Even if the Columbus Blue Jackets are the best team in the NHL this season – something some analytics pundits don’t think is outside the realm of possibility – the recurring story line all season will be the impending free agency of stars Artemi Panarin and Sergei Bobrovsky. Much has been made about the futures of these two all-world players, but now that training camp has arrived, the question is whether their fates have already been decided.
As The Athletic’s Aaron Portzline writes, Paranin did set a deadline of September 13th for all contract negotiations to be completed, stating that he would not continue negotiations in-season. That deadline has now passed. However, Portzline also notes that this ultimatum was issued not long after Panarin rejected an extension offer from the Blue Jackets. Perhaps Panarin’s deadline was more about pressuring Columbus to trade him prior to the beginning of the season than it was to come together on a new contract. Yet, GM Jarmo Kekalainen does not see it that way: “There’s no such deadline in my book. It’s July 1, 2019″.” The team clearly believes that their best plan of action is to enter the season with Panarin and see how things go, continually pushing for an extension up to or through the trade deadline.
Meanwhile, Portzline notes that Bobrovsky has spent much of his off-season alongside Panarin and there is a chance that he has rubbed off on the veteran goaltender. Negotiations with Bobrovsky have reportedly been ongoing and there is no reason to think that they won’t continue. Of course, the Blue Jackets have no plans to trade Bobrovsky and may not all year. However, Portzline also writes that Bobrovsky’s mood when speaking with the media yesterday implied that he may also be ready to walk at season’s end. Bobrovsky said “After last season, I told the situation to the management of the Blue Jackets, so they know everything. They know my plans for the season. They know my plans for the future. They know everything.” When asked if that meant that this season would be his last in Columbus, he added “We’ll see. You have to ask them.” Portzline even says that Bobrovsky briefly spoke in the past tense about his time with the team and seemed like a person whose mind was made up. It wasn’t exactly the positive note that the team and its fans wanted to begin the season with, but then again success can be the solution to many problems. A strong start to the season, and especially a strong end to the season, could convince either player to re-sign and keep the Blue Jackets trending toward being Stanley Cup contenders.

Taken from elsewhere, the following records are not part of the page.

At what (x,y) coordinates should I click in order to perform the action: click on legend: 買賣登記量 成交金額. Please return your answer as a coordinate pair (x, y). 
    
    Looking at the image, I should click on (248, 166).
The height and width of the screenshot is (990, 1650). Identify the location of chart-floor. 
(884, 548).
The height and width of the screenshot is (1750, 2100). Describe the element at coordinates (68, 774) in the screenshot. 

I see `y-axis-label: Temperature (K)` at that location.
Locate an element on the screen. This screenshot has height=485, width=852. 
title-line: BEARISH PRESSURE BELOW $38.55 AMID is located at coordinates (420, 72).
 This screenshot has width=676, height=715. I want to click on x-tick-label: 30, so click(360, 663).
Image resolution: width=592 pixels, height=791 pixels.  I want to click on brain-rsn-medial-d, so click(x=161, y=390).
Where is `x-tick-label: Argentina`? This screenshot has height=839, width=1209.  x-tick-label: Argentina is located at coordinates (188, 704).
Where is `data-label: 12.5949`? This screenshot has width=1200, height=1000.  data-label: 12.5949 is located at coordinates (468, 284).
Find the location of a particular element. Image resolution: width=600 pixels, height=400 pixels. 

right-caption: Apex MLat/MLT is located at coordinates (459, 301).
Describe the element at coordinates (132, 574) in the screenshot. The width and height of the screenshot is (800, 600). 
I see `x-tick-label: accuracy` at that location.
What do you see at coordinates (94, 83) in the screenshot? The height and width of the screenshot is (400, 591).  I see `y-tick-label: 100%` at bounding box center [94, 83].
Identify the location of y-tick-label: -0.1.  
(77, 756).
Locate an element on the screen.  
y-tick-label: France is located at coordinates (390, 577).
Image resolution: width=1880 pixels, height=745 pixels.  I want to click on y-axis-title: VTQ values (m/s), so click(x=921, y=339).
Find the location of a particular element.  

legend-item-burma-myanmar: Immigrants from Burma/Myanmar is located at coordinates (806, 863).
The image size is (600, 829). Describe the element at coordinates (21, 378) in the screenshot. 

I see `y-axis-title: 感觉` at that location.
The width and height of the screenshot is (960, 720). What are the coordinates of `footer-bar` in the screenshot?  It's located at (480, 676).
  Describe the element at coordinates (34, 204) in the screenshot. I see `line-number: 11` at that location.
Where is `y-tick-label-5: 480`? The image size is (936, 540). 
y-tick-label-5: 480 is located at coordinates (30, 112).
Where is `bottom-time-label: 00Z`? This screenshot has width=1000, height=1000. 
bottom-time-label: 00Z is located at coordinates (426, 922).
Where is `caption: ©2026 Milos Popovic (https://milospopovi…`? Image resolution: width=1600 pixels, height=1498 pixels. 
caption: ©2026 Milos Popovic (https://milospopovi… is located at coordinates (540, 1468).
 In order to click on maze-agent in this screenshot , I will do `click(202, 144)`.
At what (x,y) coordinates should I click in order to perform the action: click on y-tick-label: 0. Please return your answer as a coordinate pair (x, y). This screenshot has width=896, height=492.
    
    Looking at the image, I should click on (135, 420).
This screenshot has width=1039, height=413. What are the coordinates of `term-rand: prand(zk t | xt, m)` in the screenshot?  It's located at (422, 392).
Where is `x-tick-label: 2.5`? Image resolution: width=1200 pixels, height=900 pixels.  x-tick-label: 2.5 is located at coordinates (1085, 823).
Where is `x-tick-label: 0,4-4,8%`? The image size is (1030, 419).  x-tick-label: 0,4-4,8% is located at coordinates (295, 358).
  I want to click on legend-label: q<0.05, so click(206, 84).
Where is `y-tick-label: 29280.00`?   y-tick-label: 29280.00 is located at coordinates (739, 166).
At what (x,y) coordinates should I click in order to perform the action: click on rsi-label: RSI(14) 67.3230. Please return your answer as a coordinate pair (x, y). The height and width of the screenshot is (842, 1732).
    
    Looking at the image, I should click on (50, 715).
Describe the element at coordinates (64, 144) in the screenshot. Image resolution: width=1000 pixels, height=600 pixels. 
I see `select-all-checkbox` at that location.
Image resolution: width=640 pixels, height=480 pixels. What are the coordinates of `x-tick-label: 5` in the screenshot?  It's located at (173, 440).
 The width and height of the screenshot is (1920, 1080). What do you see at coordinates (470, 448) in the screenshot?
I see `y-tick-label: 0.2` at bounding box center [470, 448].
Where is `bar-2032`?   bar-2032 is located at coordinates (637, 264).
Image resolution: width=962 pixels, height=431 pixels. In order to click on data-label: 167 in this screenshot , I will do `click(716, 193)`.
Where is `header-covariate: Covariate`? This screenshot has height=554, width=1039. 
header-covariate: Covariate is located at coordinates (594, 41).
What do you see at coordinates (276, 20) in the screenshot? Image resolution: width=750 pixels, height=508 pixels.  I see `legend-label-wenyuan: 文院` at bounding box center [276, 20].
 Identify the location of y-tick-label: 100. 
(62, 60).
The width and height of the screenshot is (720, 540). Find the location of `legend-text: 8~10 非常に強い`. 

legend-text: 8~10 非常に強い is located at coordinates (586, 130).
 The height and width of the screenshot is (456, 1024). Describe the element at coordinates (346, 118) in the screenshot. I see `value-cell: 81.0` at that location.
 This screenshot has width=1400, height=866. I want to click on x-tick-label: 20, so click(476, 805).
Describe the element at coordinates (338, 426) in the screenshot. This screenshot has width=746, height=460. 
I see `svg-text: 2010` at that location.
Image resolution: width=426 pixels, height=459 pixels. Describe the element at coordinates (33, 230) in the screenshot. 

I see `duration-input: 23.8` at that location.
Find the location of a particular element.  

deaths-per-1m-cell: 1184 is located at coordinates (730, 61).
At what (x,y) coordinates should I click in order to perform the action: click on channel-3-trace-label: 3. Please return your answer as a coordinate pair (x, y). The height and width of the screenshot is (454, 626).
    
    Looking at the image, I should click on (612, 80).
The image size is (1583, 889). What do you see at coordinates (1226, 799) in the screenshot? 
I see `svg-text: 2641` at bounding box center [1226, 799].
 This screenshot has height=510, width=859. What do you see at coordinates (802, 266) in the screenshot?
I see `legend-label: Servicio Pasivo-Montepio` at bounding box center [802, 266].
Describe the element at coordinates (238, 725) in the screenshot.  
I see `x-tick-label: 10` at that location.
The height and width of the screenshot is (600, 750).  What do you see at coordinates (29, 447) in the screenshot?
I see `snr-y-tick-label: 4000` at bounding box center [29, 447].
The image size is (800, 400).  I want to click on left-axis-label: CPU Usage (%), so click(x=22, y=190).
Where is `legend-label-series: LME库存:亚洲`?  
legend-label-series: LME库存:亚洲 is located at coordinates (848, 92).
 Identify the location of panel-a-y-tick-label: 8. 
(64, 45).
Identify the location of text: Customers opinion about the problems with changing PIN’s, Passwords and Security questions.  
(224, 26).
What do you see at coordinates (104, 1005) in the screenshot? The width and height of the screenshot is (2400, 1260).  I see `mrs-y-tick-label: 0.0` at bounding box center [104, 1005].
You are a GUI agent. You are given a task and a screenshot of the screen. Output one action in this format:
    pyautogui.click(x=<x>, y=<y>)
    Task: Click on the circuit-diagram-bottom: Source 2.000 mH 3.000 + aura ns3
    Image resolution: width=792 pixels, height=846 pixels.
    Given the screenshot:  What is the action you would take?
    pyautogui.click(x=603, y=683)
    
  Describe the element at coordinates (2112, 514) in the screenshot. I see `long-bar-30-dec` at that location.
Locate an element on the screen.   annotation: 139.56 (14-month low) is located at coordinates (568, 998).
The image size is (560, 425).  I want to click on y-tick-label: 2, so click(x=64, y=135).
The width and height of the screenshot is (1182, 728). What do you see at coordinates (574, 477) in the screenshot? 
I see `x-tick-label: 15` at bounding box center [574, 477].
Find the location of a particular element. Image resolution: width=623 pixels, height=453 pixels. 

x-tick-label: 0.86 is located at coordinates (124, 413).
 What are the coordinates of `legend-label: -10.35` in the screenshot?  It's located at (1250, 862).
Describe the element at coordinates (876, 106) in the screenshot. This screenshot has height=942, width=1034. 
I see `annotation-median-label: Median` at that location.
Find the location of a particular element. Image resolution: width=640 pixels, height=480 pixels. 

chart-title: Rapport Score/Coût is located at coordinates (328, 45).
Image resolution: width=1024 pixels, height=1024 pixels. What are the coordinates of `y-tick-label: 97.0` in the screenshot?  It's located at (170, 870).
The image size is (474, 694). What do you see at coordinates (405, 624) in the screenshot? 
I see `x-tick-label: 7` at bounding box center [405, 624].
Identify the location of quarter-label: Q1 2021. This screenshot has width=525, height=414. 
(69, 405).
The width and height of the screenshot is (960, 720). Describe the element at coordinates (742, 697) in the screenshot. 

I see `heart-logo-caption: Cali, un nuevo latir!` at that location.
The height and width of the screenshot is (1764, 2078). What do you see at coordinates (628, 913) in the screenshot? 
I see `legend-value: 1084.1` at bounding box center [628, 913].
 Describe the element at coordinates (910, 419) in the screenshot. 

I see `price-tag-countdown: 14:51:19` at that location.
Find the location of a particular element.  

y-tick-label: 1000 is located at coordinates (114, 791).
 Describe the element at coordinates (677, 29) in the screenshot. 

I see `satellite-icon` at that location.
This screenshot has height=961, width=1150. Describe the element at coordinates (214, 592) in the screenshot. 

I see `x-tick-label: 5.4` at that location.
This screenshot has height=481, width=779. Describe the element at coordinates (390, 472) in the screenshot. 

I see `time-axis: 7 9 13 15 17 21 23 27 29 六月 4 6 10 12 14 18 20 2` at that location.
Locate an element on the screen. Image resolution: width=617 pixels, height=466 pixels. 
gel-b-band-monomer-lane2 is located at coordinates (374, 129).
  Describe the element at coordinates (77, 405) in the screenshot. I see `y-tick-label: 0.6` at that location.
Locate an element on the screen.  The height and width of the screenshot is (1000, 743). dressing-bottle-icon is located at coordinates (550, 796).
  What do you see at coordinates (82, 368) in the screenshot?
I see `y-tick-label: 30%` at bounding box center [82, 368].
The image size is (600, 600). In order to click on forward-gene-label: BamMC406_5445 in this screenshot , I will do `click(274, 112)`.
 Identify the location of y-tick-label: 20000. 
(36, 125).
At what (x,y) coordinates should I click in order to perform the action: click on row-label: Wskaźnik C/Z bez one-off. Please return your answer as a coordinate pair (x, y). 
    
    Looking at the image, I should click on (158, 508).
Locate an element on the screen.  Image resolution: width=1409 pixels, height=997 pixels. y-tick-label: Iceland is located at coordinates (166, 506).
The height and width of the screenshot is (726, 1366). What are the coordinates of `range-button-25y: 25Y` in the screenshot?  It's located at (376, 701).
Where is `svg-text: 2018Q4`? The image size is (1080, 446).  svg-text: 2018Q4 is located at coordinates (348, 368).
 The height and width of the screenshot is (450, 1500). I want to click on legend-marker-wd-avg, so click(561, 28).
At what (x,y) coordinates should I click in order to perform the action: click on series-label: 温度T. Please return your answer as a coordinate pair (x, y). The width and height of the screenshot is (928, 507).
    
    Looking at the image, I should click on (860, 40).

- Anders Lee and Jordan Eberle don’t foresee their impending free agency as a similar situation to that of former teammate John Tavares. Rather, both players expressed their happiness with playing for the New York Islanders when speaking with Newsday’s Andrew Gross. They also agreed that they didn’t want their contracts to be a distraction to them or the team and only hoped for a strong start to the season. Lee, 28, is a career Islander coming of the best season of his career and may be a player that new GM Lou Lamoriello and company see as a core piece moving forward. The same could go for Eberle, 28, who excelled last season after coming over from the Edmonton Oilers. Given the Islanders’ enviable salary cap flexibility and prospect depth, the team can afford to give both Lee and Eberle the contracts they want, likely long-term at $6.5MM+ AAV, if they are happy in New York. The same can’t be said for fellow impending UFA Brock Nelson, who also talked with Gross. Nelson has a long way to go to prove he is worthy of a long-term commitment from the Isles and will be given a chance to prove that. Short of a career year for the two-way center, he is likely a trade casualty in the coming season.
- Despite being included in trade rumors for the past two or three seasons now, Vancouver Canucks defenseman Alex Edler might not be going anywhere. The Athletic’s Jason Brough reports that Edler would like to re-sign with the team this season before the final year of his contract expires. He tells Brough that, were it up to him, he would never play for another NHL team. “If something can be worked out, I would love to stay here,” Edler said, “Even though we’ve had some tough years, this is kind of an exciting thing to go through. There’s change and a lot of young guys are coming in. You see how they are developing. There’s nothing now, but we’ll see. We’ll see what happens.” The veteran seems more than happy to go through the rebuild process with the Canucks and continue to be a leader in the locker room and on the blue line. In that same vein, Brough doubts that Edler will be willing to waive his full No-Trade Clause if Vancouver does look to move him for picks and prospects this year. Edler dodged a question on the subject and continued on about how much he would like to remain with the team. The 32-year-old still has plenty of gas left in the tank and perhaps refusing a trade would really prove his loyalty and earn him a short-term extension. That remains to be seen, but the status of Edler, like any prominent impending free agent, is not a story line that is going to go away this season.